MSI currently has three main HPC systems: Agate, Mesabi, and Mangi. Mesabi is the oldest cluster, running HP Linux and featuring a large number of nodes with Intel processors that are tightly integrated via a very high speed communication network. Mangi is a heterogeneous HPE cluster featuring nodes with AMD processors and some nodes with NVIDIA V100 GPUs that are tightly integrated via a high speed Infininband network. The newest cluster, Agate, put into service in April 2022, has many nodes with some of the newest AMD processors, and a good number of nodes with the latest NVIDIA A100 and A40 GPUs.

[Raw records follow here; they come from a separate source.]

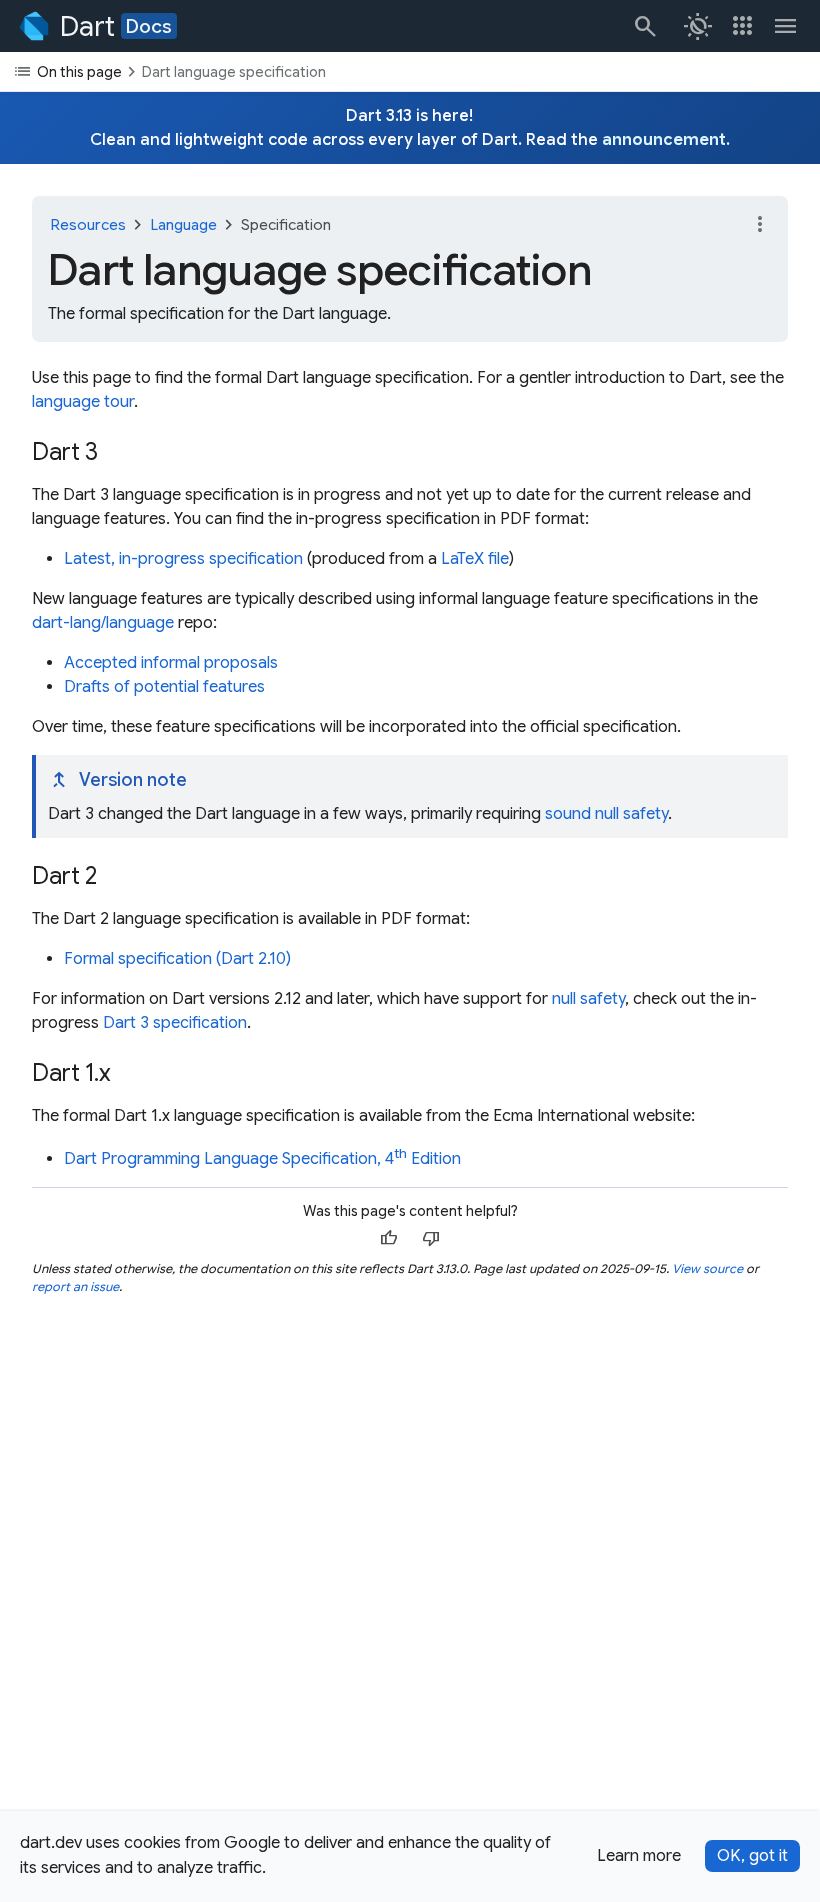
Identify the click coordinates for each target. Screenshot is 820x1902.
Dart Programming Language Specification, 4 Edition (262, 1159)
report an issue (75, 1286)
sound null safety (606, 814)
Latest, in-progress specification (183, 559)
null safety (588, 999)
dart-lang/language (103, 623)
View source (707, 1268)
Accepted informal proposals (171, 663)
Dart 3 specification (175, 1023)
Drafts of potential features (164, 687)
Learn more (639, 1856)
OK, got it (752, 1856)
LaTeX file (475, 559)
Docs (149, 26)
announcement (664, 140)
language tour (83, 402)
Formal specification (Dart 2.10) (177, 959)
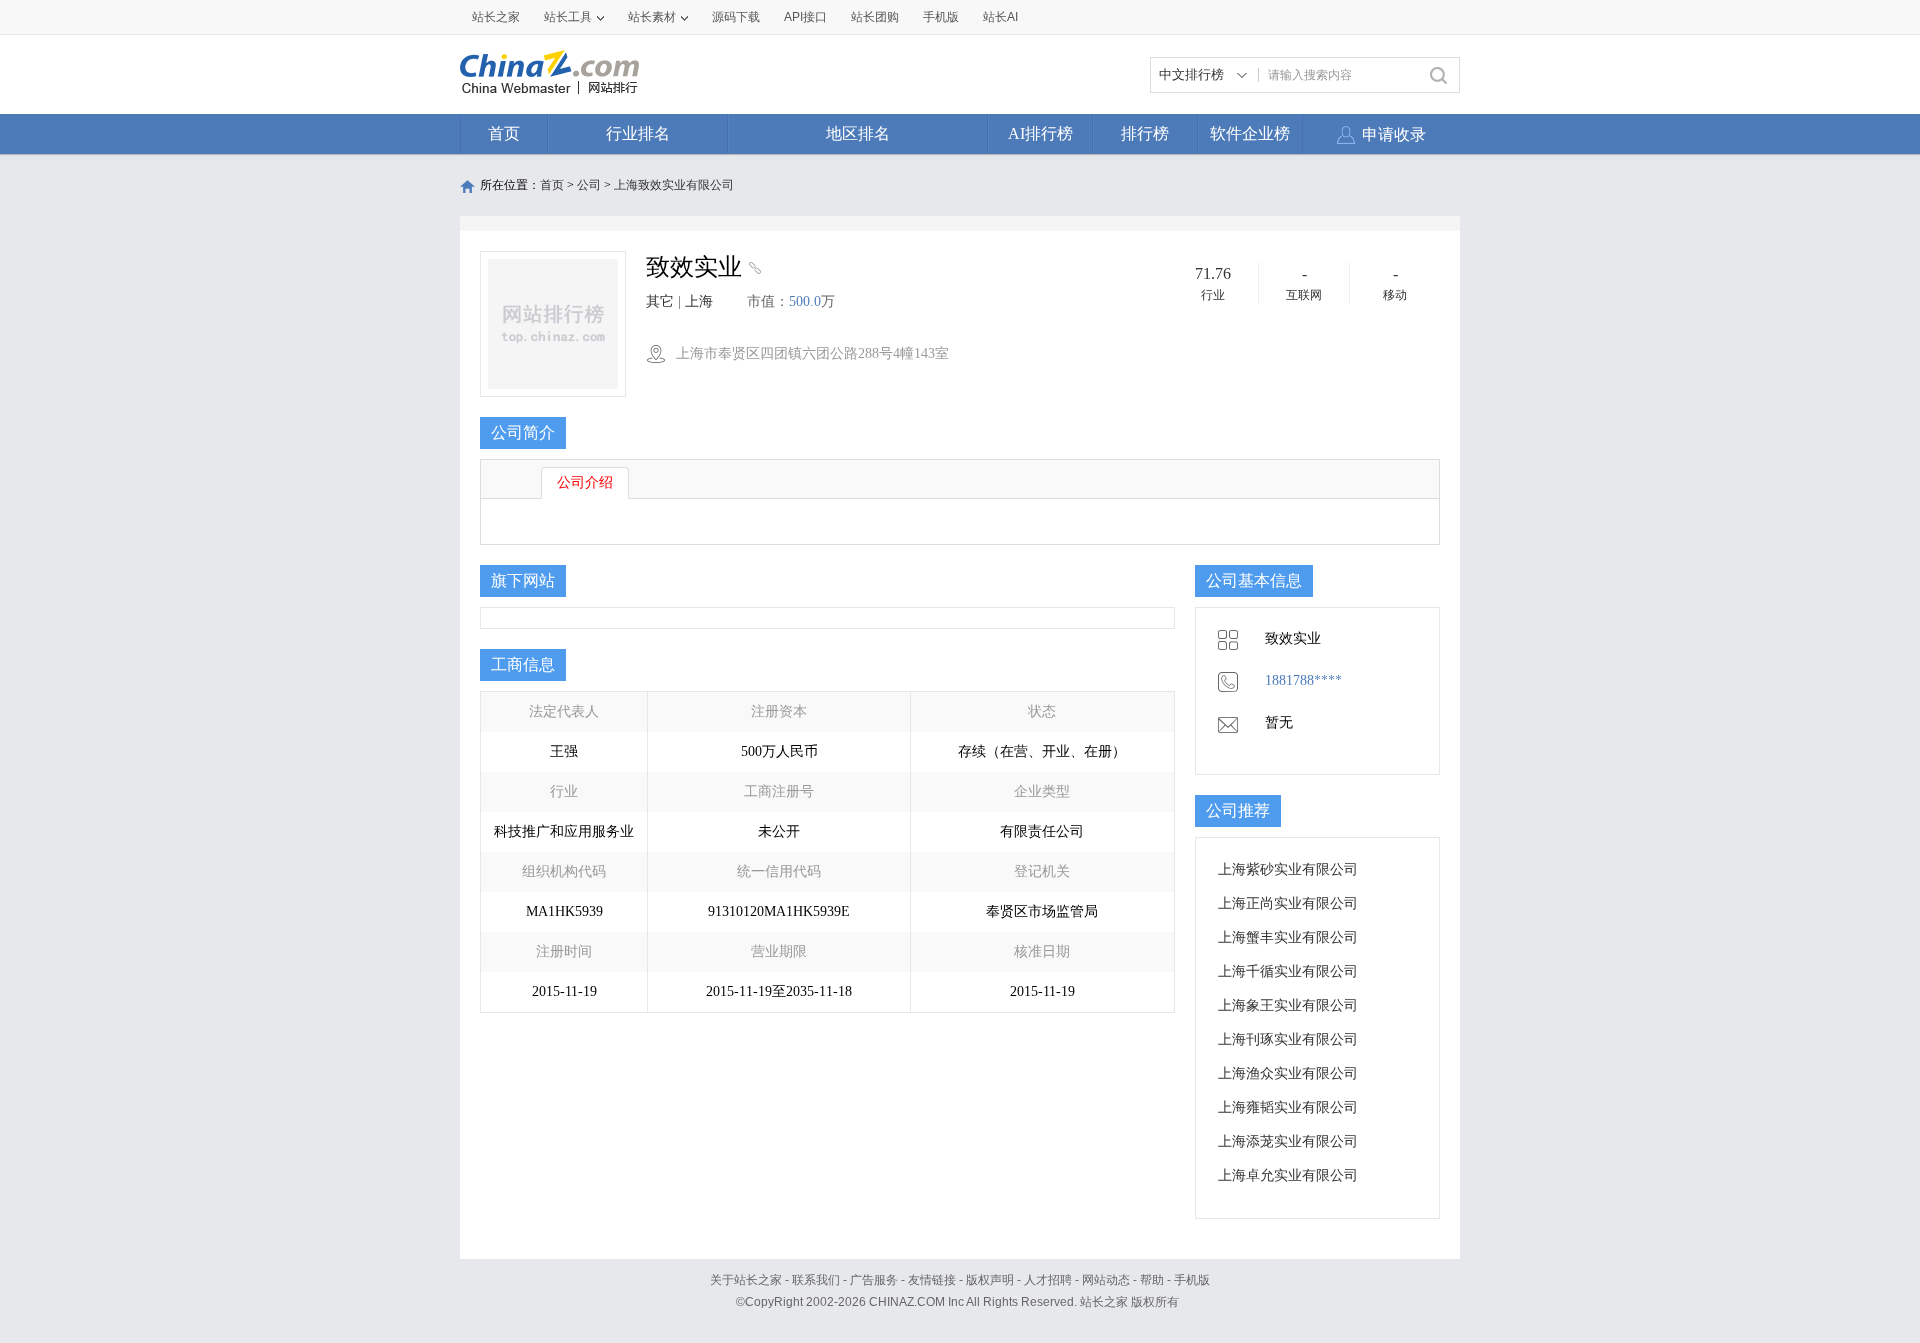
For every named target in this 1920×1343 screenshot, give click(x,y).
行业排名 (638, 133)
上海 (699, 301)
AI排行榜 (1040, 133)
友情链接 (932, 1280)
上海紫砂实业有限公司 (1288, 869)
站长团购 (875, 17)
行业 (1213, 295)
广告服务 (874, 1280)
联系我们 (816, 1280)
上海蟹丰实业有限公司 (1288, 937)
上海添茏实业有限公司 (1288, 1141)
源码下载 (736, 17)
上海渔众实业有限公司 (1288, 1073)
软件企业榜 (1250, 133)
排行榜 (1145, 133)
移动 (1395, 295)
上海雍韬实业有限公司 (1288, 1107)
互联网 (1304, 295)
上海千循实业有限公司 (1288, 971)
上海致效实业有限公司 (674, 185)
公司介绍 (585, 482)
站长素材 (652, 17)
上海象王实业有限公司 (1288, 1005)
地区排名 (858, 133)
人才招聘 (1048, 1280)
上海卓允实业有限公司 (1288, 1175)
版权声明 (990, 1280)
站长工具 (568, 17)
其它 (660, 301)
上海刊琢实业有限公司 (1288, 1039)
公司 (589, 185)
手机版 (1192, 1280)
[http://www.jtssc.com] (752, 270)
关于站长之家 (746, 1280)
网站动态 (1106, 1280)
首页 (504, 133)
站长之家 (496, 17)
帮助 (1152, 1280)
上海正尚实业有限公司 (1288, 903)
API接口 (805, 17)
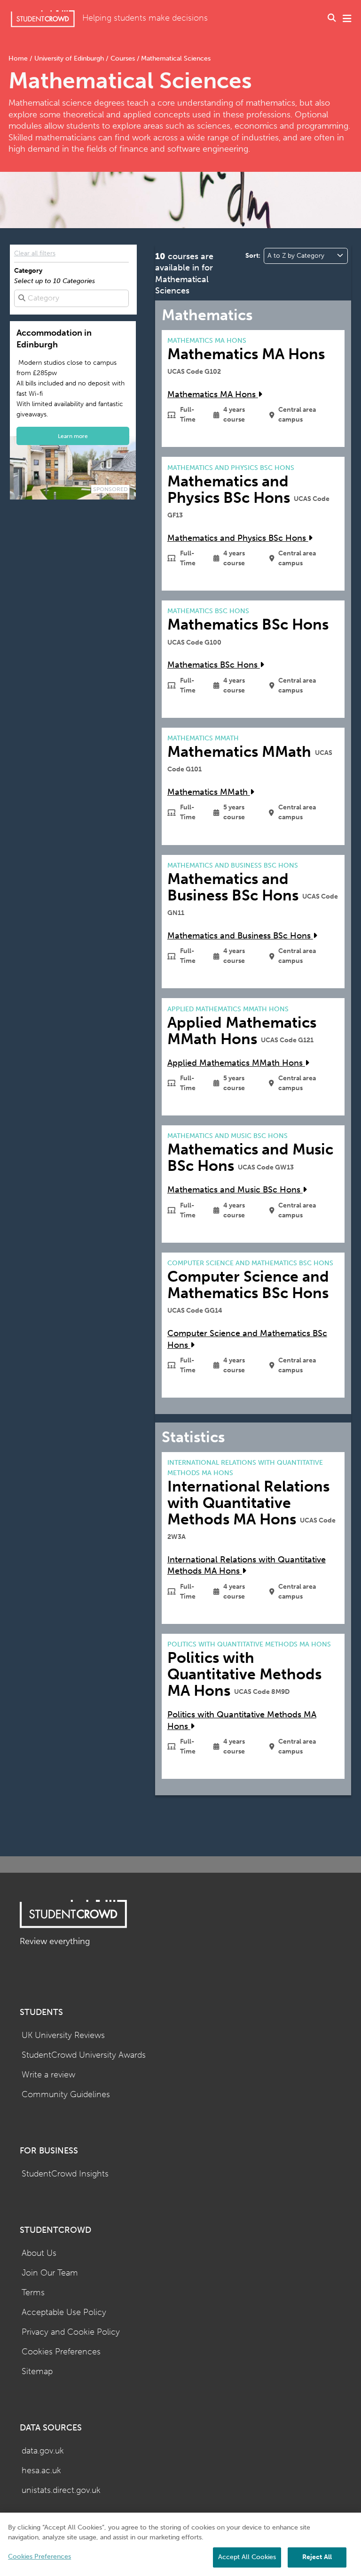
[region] (180, 2544)
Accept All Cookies (247, 2557)
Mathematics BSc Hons (213, 665)
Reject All (317, 2557)
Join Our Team (50, 2273)
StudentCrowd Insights (65, 2174)
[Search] (332, 18)
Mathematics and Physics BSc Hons (237, 538)
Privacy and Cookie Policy (71, 2332)
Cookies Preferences (61, 2352)
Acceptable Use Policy (64, 2312)
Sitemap (37, 2371)
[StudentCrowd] (43, 18)
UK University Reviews (63, 2035)
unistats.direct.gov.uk (61, 2490)
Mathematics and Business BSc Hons (240, 936)
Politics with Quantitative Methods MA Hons (241, 1720)
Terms (33, 2293)
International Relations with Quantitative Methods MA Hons (246, 1565)
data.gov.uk (43, 2451)
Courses (123, 58)
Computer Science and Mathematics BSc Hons (247, 1339)
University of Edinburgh (69, 58)
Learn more (73, 435)
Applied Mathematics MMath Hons (236, 1063)
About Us (39, 2253)
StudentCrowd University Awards (84, 2055)
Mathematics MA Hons (212, 395)
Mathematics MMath (208, 792)
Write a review (48, 2075)
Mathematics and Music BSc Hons (235, 1190)
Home (19, 58)
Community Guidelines (66, 2094)
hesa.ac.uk (41, 2471)
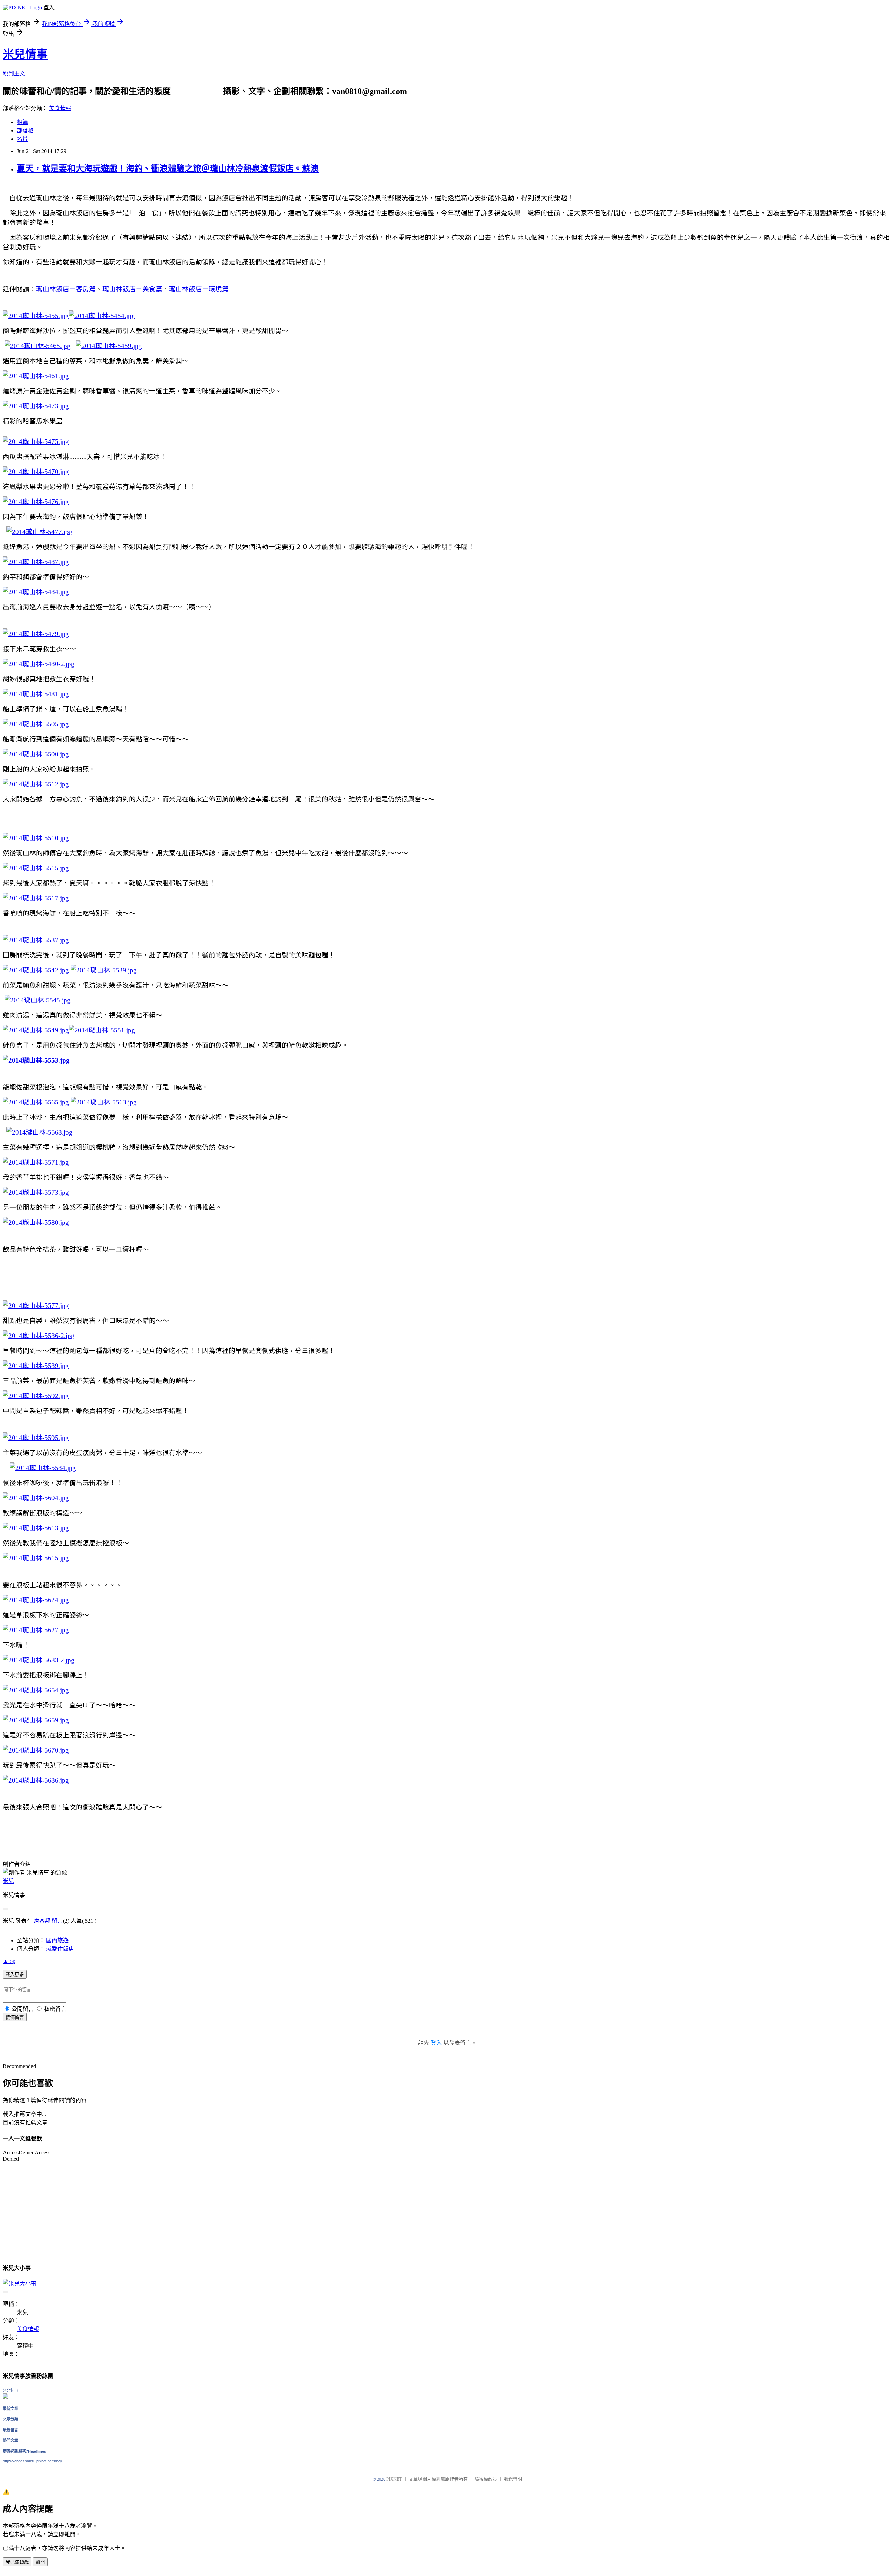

MSI’s HPC systems have direct access to high performance storage and many of MSIs software resources including popular programming languages such as Python, R, Matlab, and C compilers. This integration creates an computational environment that is flexible and powerful enough to accommodate any need. Researchers from departments across the University use MSI’s HPC resources daily to accelerate their research.
The first step to accessing MSI’s HPC systems is to become an MSI user, from there MSI’s HPC systems are primarily accessed via a terminal interface and many of our users have the ability to write custom programs to run complex analysis. MSI also provides interactive access to the HPC systems though NICE, iPython Notebook and interactive MATLAB options.
HPC Fairshare Scheduling using Slurm
Fairshare Priority Breakdown
- AGE component - This component of priority will increase as a job waits in the queue. Each group has a limited number of jobs that will gain AGE priority at a given time. The longer a job waits in the queue, the higher priority it will be given due to this AGE component.
- JOBSIZE component - This component of priority is based on the number of resources requested. A larger job will receive a higher priority.
- FAIRSHARE component - The FAIRSHARE component is adjusted based on the recent usage of their group members. Fairshare usage is proportional to the resources used by the group. CPU, Memory, and GPU resources are tracked separately and have different weights for Fairshare. For example; a single hour on a V100 GPU counts the same as 88 CPU·hours or 602 GB·hours of memory. The resources for each job are summed and multiplied by the duration of the job. The impact on priority decays over time, so a recently completed job has a greater impact on priority than a job that completed last week.